Friday 26 March 2010

Weird Danish Moments

I thought I’d got to know the Danes and their blunt, earthy sense of humour well enough. Apparently not – I was taken aback so much by this sign at the till of one of the ubiquitous ‘Joe and the Juice’ branches in Copenhagen city centre while waiting for my juice, that I had to surreptitiously get my camera out of the handbag quickly to take a shot before Aragon himself (I assumed) turned around with the juice:


The return flight was on the same tiny propeller (seating: two-plus-two rows, twelve of them) that I had flown out with (they look dubious but both flights were the most punctual I’d taken out of London in years). Being the Friday afternoon flight, it was packed to the rafters. There were a family of five sitting around me: the middle-aged parents plus a son of about fifteen in the row in front, two girls slightly older across the aisle. Together they were a picture of the quintessential Scandinavians – tall, blond, blue eyes, with the air of Copenhagen urbanites. Then, just as we were about to take off, they suddenly extended their arms to one another, across the aisle and seats, and held each other’s hands tightly. The pair of sisters stroked one another’s arms up and down for additional comfort and assurance.

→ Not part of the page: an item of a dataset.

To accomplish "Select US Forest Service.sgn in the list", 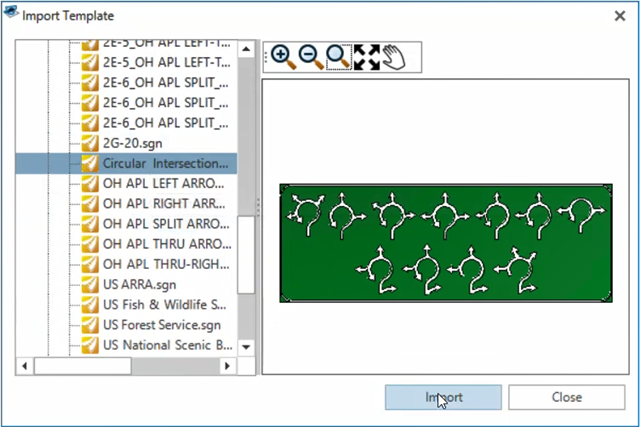I will pyautogui.click(x=161, y=325).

I would usually like to think of myself as liberal and racism-free, but frankly if we had been on a transatlantic transporter and them a family of Muslims, I probably would have screamed for attention at this clear display of impending collective martyrdom. As it was, I could only guess that it was a case of genetic fright of flying that could only be assuaged by this peculiar form of physical bonding. As soon as we were safely airborne, the finger-locks were withdrawn and they all slumped back into newspaper-reading and Ipod-hopping, respectively, leaving me wonder what unusual encounters lay ahead in our Moroccan trip, commencing in twelve hours.